Olhos fixos na ramagem que encobria o pedestal em frente à virgem, ia a passos largos, degrau por degrau. O primeiro, o segundo, o terceiro, o quito, o décimo e lá do alto, olhando-me fixamente com os seus brancos olhos de mármore, a virgem encorajava-me a subir. Do outro lado, o pedestal ainda permanecia encoberto pela ramagem.
Continuei a subida, pois, tendo transposto o portão de ferro, enfrentado e ultrapassado os leões de bronze, não me cabia mais voltar, desistir. O décimo primeiro, o vigésimo, o centésimo, o milionésimo degrau e lá no alto, um pouco mais acima, estava a virgem a derramar sobre mim seus olhares, como que ansiosos, como que aguardando a minha chegada.
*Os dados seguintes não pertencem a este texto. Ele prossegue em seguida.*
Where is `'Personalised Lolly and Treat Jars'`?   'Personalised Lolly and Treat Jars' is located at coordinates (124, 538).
Suava por todos os poros. Já não pensava noutra coisa que não fosse o misterioso ser, (ser ou estátua?) que no pedestal ao lado da virgem vivia (vivia?) encoberto pela ramagem.
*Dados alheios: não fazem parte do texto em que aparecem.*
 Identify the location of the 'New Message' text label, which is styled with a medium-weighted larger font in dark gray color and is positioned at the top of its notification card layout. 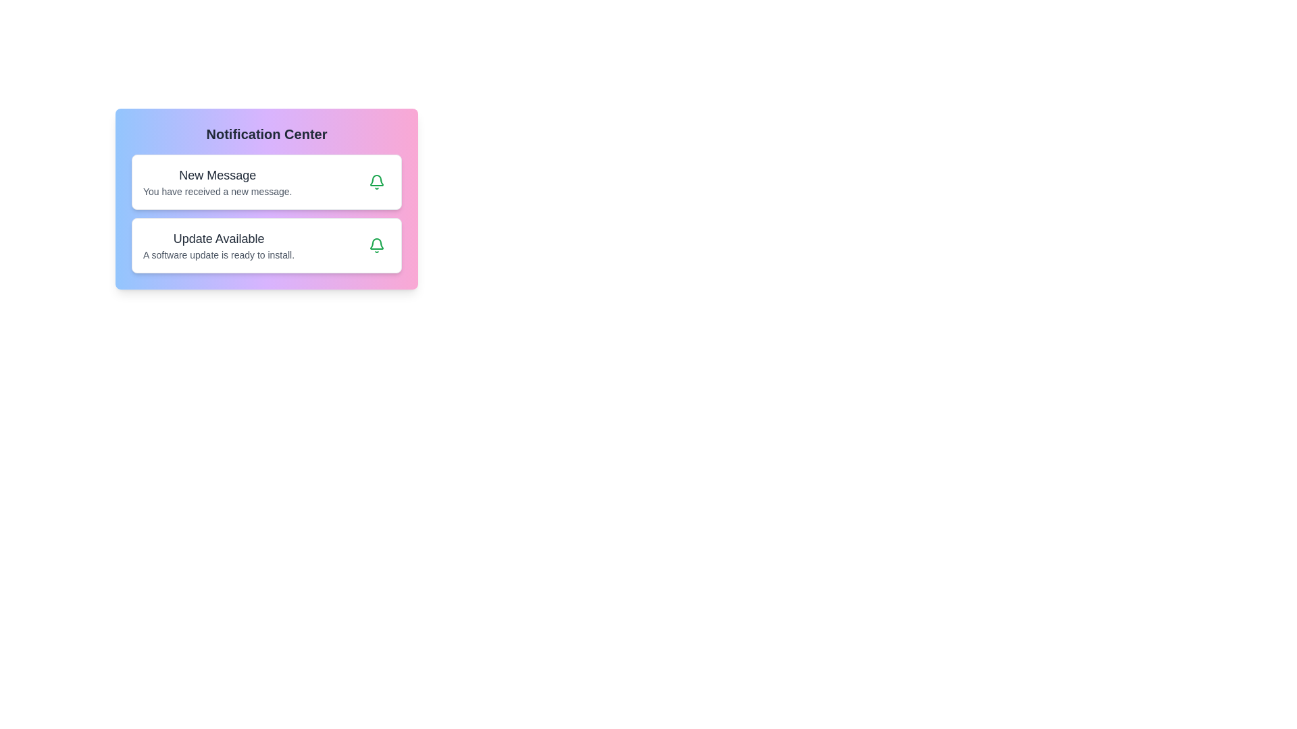
(217, 174).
- Meu Deus, quantos degraus!, exclamei.
No milionésimo primeiro degrau (talvez) tombei ofegante. Exausto, por mais que tentasse não tinha mais forças para continuar. Tinha dores por todo o corpo e minhas pernas já não mais obedeciam à minha vontade. Então, um profundo desânimo envolveu-me. Tateando descobri ter chegado ao topo da escada, já não havia outros degraus.
Levantei lentamente os olhos. A virgem já não mais me olhava, mas sim para o pedestal à sua frente. Também olhei na mesma direção e, de repente, soprou uma brisa suave levantando a ramagem que ocultava o misterioso ser do pedestal de mármore. Surpreso, vi então que lá estava a minha alma de olhos vendados. Lá estivera o tempo todo.
Nesse momento, uma gargalhada imensa cortou o ar da manhã e foi se chocar contra as paredes da mansão e também contra os meus tímpanos. Pesadamente movi a cabeça para o lado da virgem e vi o tempo, o irônico tempo ao seu lado, a debochar de mim. Em silêncio, abaixei a minha cabeça, enquanto o tempo zombeteiro, entre gargalhadas, fazia vir ao chão a estátua da virgem, onde se lia na sua base a inscrição vida. Então, fechei os olhos e morri definitivamente.